2 oktober 2007

Niet weten

Een menselijk mens. Zo werd afgelopen vrijdag ter gelegenheid van haar afstuderen een GZ-psychologe genoemd. Ze werd bij die diploma-uitreiking in Groningen toegesproken door een collega, die onderstreepte wat ze allemaal geleerd had, maar dat ze bovenal echt mens gebleven was, goed naast de patiënten kon staan, met hen kon omgaan. Ze was werkelijk een warm mensenmens.

Nu ben je niet zo maar een geregistreerd GZ-psycholoog. Na afronding van een studie psychologie aan de universiteit moet je solliciteren op of gevraagd worden voor een opleidingsplek. En het aantal beschikbare opleidingsplaatsen per jaar is beperkt. De opleiding zelf bestaat uit vier dagen werken en leren in een praktijkinstelling, en daarnaast nog één dag onderwijs. In de twee jaar dat de opleiding duurt moet veel vakliteratuur gelezen worden, met een omvang van ongeveer vijfduizend pagina’s.

Als je dat allemaal achter de rug hebt en dan ook nog heel gewoon contact kan maken. Dat zijn de besten. Je zult maar hulp nodig hebben en zo’n psychologe treffen, die hard gestudeerd heeft en je gewoon goed begrijpt. Heel gewoon, zonder poespas. Met wie je gemakkelijk kan praten, en die direct snapt waar je het over hebt, of hoe je je voelt. Want dat wil iedereen wel, begrepen worden, gezien worden. Heerlijk, iemand die dat zo kan.

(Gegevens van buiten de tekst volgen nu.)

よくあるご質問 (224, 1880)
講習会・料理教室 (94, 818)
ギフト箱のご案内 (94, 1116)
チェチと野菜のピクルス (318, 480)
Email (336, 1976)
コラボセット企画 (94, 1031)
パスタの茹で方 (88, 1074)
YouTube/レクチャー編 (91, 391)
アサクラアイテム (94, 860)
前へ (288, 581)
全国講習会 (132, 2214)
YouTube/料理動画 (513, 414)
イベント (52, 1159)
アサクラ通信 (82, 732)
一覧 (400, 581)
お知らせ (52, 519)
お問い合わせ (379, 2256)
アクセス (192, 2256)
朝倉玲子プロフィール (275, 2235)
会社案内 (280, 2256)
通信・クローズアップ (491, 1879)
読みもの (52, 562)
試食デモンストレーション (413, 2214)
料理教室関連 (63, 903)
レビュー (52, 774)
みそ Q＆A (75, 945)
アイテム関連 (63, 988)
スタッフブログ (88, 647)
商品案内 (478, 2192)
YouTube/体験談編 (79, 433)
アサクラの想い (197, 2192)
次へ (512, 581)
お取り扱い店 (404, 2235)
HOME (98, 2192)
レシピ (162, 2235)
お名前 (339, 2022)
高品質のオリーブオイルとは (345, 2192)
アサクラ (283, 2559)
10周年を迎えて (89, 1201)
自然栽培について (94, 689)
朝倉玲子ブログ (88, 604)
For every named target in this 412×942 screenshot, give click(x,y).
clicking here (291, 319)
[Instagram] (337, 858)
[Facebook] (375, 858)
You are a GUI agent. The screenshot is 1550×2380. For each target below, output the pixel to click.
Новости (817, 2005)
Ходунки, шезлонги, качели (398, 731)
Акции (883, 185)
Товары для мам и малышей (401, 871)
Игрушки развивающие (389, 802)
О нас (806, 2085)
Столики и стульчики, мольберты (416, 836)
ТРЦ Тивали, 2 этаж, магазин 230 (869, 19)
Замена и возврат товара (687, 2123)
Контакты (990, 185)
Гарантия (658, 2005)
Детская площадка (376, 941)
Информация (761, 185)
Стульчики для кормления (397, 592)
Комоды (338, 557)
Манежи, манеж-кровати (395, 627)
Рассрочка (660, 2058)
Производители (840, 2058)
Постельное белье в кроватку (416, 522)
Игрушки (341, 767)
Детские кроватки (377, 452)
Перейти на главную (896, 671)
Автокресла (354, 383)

Maar kan dat? Een week eerder was ik in Den Haag, op een congres. Daar sprak iemand over het vak, over wat therapie inhoudt. En deze zei dat de beste houding voor een therapeut was de niet-weten houding. Want, zo zei Anthony Bateman, een therapeut kan nooit meer weten van wat de patiënt denkt dan de patiënt zelf, en weet dat vaak zelfs veel minder goed dan de patiënt. Wil hij de patiënt begrijpen, dan zit er maar één ding op: Zich realiseren dat hij de ander niet vanzelf begrijpt, maar dat hij door actief en aandachtig te luisteren een beetje gaat begrijpen wat de ander denkt, voelt of bezig houdt.

Deze benadering wordt zoals gezegd voorgestaan door Anthony Bateman en zijn collega Peter Fonagy, en de therapie waar deze niet-weten houding een onderdeel van uitmaakt heet Mentalization Based Treatment. Het is een wetenschappelijk goed onderzochte en effectieve behandeling voor mensen met borderlineproblematiek. Bateman zelf is een uiterst vriendelijke man (dat merkte spontaan ook de Finse collega op die tijdens het congres naast mij zat). Zou deze niet-weten houding ook goed zijn in het contact met alle andere mensen?

Een onderzoekende opstelling, waarin je je realiseert dat je niet weet wat er in de ander omgaat, vereist dat we tijd en aandacht geven aan die andere mens. Maar vaak gaat het anders. Want we snappen het allemaal zo goed. Ja, en dus hebben we er ook direct een mening over, zijn graag bereid tot een suggestie, maken duidelijk dat dit echt niet kan of we zien het probleem en lossen het wel even op. En als we er niks mee hoeven doen, dan gaan we in ons denken al weer op zoek naar iets wat wij de ander nog kunnen vertellen.

Betekent dit pleidooi van Anthony Bateman voor een houding van niet-weten dat een hulpverlener niet veel hoeft te leren of te weten, dat hij alleen maar goed hoeft kunnen vragenstellen en kunnen luisteren? Nee, de houding van niet-weten, van je open stellen voor de ander, sluit het hebben van kennis zeker niet uit. Kennis van het vak, ervaring opdoen in leer-werk trajecten is onontbeerlijk. Bateman heeft zelf veel gestudeerd, en is als gasthoogleraar betrokken bij het University College te Londen.

Maar kennis die iemand geleerd heeft over ziektes, over gevoelens van mensen en hun gedrag, is algemene kennis. Het is geen geschikt instrument om in het hoofd en hart te kijken van degene met wie jij dagelijks in contact bent. Wil je iets begrijpen van de binnenwereld van die ander, wat die ander denkt, voelt, hoe hij de wereld of jou tot nu toe ervaren heeft, dan is algemene kennis onvoldoende.

Dus alleen de ander kan mij helpen iets te begrijpen van wat er in hem of haar omgaat. Door die ander ruimte te geven, te luisteren, me te verdiepen, kan ik geleidelijk wat meer gaan begrijpen van het verhaal van de ander. Toch denken wij vaak voor een ander, vullen voor de ander in wat hij voelt of denkt. Welke mensen kent u in uw omgeving die dat plezierig vinden?